» The task
Looking at the records below, please say how many lines contain the word "Suit", as a bare number.

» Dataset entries

*** Block opens ***

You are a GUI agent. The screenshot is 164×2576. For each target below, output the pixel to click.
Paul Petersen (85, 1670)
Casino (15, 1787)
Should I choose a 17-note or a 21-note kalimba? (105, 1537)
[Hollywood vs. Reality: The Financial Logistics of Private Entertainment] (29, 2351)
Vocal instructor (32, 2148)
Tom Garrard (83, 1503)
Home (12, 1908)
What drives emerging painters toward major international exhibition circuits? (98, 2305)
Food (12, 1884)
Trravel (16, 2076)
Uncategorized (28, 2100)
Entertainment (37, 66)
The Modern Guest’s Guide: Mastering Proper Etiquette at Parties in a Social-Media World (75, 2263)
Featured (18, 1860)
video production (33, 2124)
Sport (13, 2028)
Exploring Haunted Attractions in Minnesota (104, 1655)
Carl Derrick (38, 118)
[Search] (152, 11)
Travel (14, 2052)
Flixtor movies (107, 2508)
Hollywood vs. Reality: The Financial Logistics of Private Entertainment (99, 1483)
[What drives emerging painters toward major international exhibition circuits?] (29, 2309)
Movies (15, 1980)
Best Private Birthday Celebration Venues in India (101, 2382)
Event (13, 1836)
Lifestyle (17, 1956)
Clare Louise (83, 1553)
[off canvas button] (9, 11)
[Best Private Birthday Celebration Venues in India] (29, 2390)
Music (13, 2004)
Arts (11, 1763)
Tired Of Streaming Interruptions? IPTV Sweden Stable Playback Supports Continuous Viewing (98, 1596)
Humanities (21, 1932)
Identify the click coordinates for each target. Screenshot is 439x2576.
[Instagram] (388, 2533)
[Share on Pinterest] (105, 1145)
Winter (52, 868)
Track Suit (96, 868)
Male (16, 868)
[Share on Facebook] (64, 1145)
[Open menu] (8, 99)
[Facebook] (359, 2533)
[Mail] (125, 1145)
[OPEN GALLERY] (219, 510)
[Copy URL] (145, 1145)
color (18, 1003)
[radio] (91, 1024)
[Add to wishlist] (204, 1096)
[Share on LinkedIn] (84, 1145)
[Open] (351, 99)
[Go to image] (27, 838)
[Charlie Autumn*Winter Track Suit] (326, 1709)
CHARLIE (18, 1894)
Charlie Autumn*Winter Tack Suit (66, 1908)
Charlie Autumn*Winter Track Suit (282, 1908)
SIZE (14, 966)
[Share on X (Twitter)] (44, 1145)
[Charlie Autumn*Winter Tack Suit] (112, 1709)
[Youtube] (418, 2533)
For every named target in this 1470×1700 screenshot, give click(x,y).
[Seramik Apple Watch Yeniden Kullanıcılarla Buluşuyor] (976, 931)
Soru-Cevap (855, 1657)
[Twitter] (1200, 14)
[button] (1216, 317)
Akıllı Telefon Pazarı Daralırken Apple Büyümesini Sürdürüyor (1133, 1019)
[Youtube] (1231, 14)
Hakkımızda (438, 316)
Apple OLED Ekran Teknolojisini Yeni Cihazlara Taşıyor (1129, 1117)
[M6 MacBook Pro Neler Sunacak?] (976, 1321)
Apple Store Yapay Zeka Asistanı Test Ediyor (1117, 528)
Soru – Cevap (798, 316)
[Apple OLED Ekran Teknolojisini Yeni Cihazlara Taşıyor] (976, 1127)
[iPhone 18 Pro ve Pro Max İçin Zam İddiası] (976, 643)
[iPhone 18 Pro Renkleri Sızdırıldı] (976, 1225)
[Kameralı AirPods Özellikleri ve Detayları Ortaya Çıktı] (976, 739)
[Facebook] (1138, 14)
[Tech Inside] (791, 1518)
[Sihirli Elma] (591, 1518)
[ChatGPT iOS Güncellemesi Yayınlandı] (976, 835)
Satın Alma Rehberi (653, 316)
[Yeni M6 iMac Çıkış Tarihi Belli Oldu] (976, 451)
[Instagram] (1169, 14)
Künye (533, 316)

*** Block closes ***

» The answer
5